Anderson’s Japan is his latest dolls house re-imagining of place, which like any miniature takes the most recognisable aspects and breaks them down to their simplest parts to avoid having the general aspect get lost in the details. It’s problematic to be sure, but judging things based purely on how it all looks, it’s hard not to delight in the stunning visuals.

On a purely aesthetic level, Japan as a culture and a nation is in many ways the ideal canvas for Anderson to play out his carefully constructed and fanatically specific game of make believe. The shots of sushi being prepared in particular stand out as a no brainer Andersonism, begging the question of how the director hasn’t already made a film about a disaffected sushi chef, his estranged son and the woman they both love.

Putting the visuals aside, the lack of subtitles did affect my first watching. As a non-Japanese speaker, I found it difficult to engage emotionally with the Japanese characters, and felt that as such Anderson was merely using them as background set dressing for the dogs’ story. Yet after reading Moeko Fujii’s comment on the film for The New Yorker, I reconsidered my take.

As Fujii – a Japanese-speaker – explains in the article, to assume that these characters are dehumanised by Anderson’s withholding of subtitles “assumes the primacy of an English-speaking audience”. Viewed through the eyes – or should I say ears – of a Japanese speaker she argues, the film takes on new layers of meaning, and new depths of cultural sensitivity.

The film is full of nuanced and accurate representation of Japanese culture and language. From how a news anchor segues between stories – “This is the next news” – to the labelling of elementary school milk cartons with “extra thick” Anderson’s hyper detail oriented eye offers a degree of cultural specificity lacking in most other Western representations of Japan.

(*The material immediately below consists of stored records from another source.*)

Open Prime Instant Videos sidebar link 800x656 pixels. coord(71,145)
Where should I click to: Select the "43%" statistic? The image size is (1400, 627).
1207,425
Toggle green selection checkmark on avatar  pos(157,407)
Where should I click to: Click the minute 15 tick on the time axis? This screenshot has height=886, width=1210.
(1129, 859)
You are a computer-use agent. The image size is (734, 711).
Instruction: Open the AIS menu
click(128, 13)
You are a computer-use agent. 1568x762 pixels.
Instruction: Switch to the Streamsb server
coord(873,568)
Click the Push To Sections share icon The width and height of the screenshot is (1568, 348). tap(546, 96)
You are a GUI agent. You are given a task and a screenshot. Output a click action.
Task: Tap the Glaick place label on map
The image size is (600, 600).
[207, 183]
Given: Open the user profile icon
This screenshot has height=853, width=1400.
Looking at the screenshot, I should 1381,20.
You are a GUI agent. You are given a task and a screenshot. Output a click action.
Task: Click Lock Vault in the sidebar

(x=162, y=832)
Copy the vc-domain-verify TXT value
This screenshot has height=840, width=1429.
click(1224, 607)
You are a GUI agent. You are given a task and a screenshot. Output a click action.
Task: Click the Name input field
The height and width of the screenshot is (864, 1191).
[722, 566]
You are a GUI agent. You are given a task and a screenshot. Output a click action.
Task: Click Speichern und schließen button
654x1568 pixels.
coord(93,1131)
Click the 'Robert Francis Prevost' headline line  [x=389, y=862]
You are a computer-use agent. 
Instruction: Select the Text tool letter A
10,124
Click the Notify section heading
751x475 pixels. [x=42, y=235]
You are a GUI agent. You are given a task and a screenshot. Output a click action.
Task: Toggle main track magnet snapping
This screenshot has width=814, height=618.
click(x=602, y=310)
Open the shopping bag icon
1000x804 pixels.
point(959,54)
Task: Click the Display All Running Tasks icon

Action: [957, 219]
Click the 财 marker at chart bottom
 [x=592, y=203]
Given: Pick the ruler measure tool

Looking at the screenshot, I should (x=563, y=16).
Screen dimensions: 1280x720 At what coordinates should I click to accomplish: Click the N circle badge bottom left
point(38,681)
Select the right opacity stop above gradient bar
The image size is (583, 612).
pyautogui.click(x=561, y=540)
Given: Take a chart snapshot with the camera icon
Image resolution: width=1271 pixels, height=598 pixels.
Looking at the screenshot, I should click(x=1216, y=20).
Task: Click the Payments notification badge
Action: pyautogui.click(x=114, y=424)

More than just allowing for such moments of cultural homage, Anderson’s choice not to use subtitles and instead rely on on-screen translation draws attention to the act of translation itself. As the film’s numerous translators – human, electronic or otherwise – often miss the finer details and cultural nuance of the characters’ speech, Anderson is in a way emphasising his own act of translation, in essence admitting that huge parts of Japanese culture will be lost as he translates it into film via his own idiosyncratic style.

This doesn’t mean the film is without its problems, but as Chang himself was quick to point out following the explosion of outrage on social media, his review was “a mixed, measured appraisal” and not a condemnation. He posed questions, rather than make accusations. Specifically he asked if this “white American filmmaker’s highly selective, idiosyncratic rendering of an East Asian society constitute[s] a sincere act of homage, or a clueless failure of sensitivity?”

Now as a white Australian film critic I don’t think I am at all qualified to answer this question, but what seems clear to me is that Anderson wasn’t ignoring the issue while making the film. Instead seems to be directly engaging with it in a way not many filmmakers do.

Having added such layers of meaning to a film that on the surface is a rather simple story about a boy looking for his lost dog, Anderson is perhaps posing his own question about how we define the line between cultural appreciation and appropriation. Whatever side of the line his film falls on, one has to admire the imagination with which he frames the question, as well as the surprising, charming and enjoyable movie he has made while doing so.

‘Isle Of Dogs’ is out in cinemas, now.